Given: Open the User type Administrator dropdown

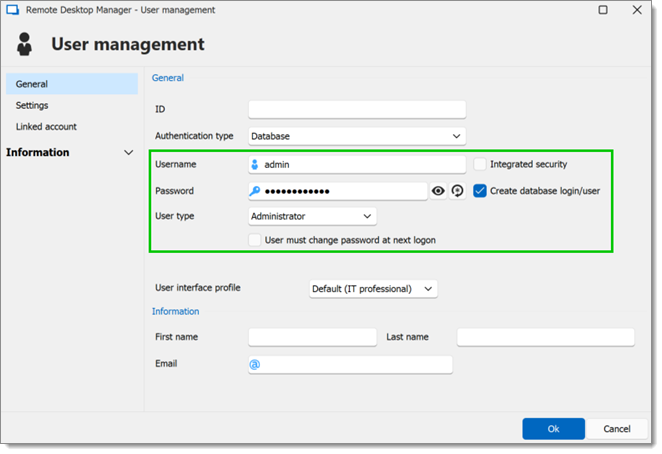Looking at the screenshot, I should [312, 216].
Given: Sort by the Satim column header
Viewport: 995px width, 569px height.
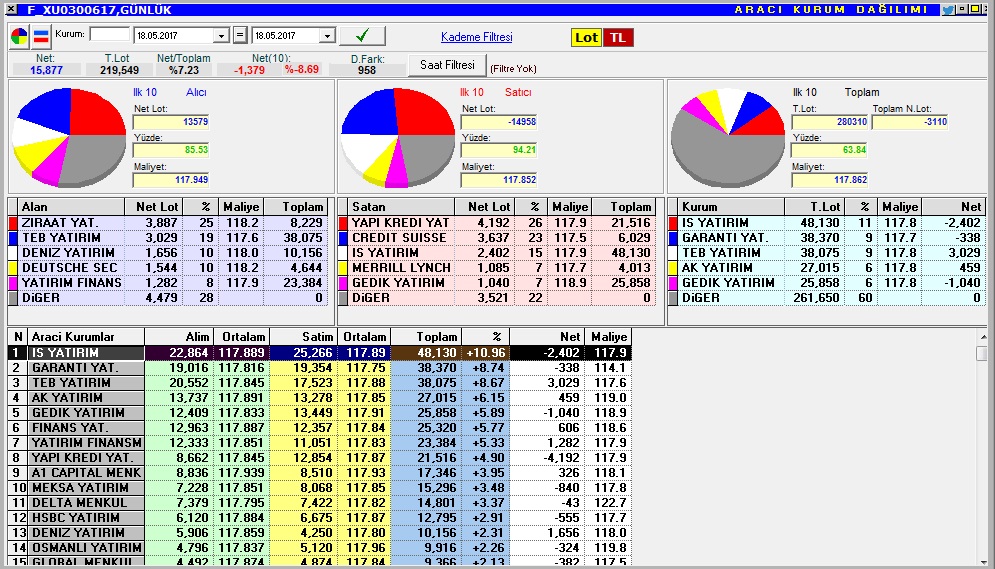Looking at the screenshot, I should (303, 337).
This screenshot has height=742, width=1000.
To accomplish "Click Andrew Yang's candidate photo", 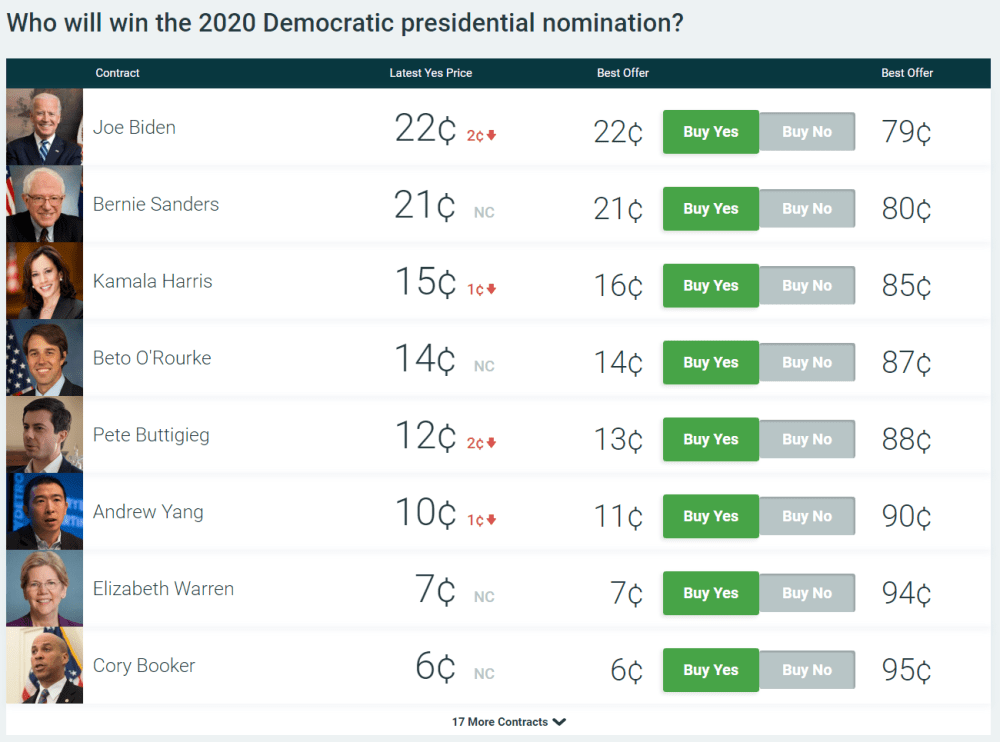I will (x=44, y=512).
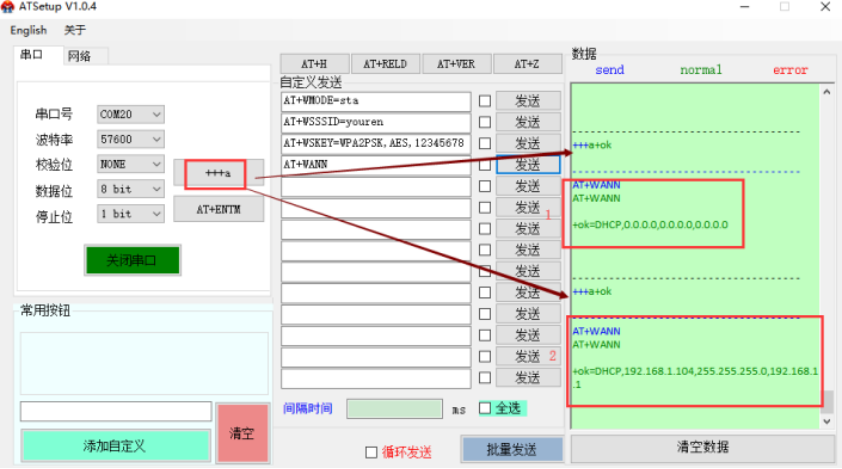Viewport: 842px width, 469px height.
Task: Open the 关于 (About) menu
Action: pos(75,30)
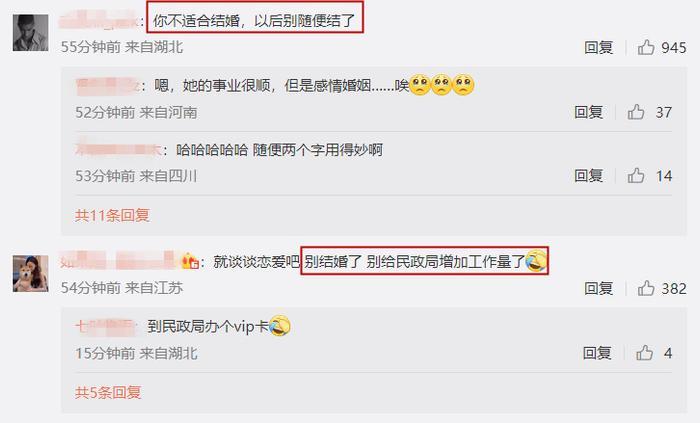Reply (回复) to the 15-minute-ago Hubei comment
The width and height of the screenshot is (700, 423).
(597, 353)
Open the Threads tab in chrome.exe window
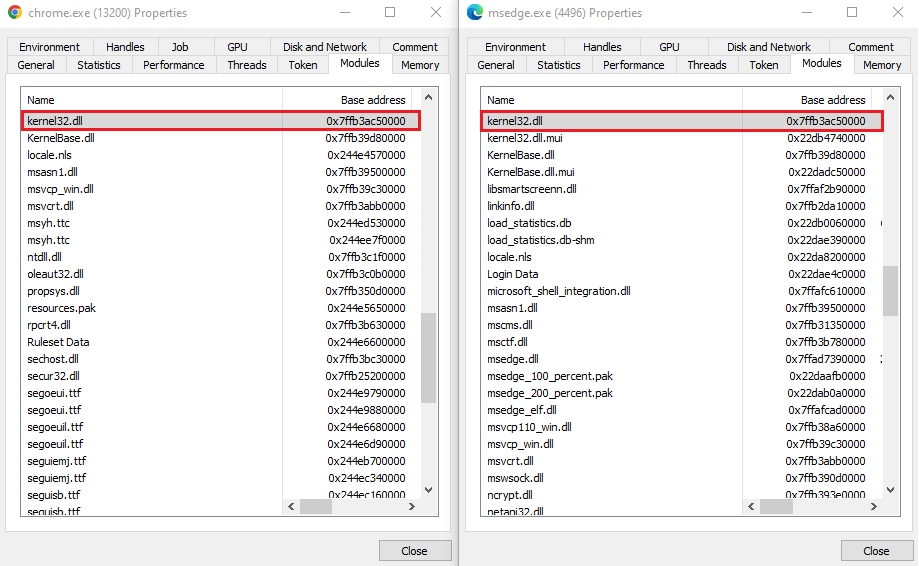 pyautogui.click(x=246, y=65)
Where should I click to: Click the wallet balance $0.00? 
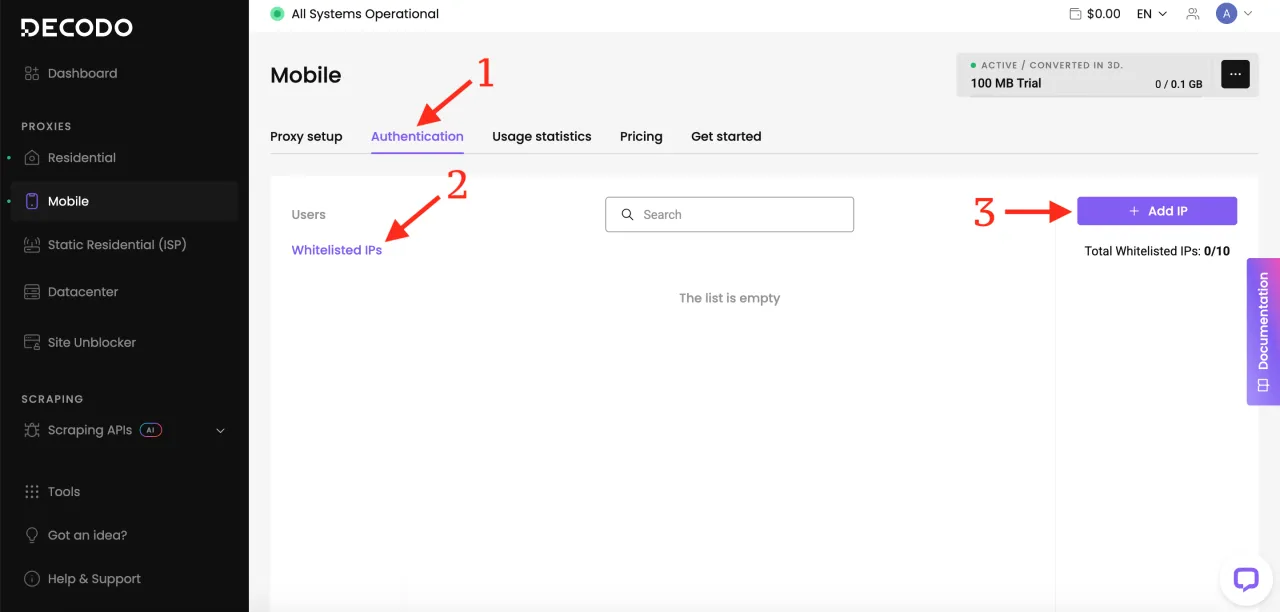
⁂
Leaving every picture out, please copy exactly the lines from the one holding "Open the Threads tab in chrome.exe window" through the last line of the listing, both ends included.

RESULT FOR THIS TASK
Open the Threads tab in chrome.exe window
 pyautogui.click(x=246, y=65)
Where should I click to: Click the wallet balance $0.00? 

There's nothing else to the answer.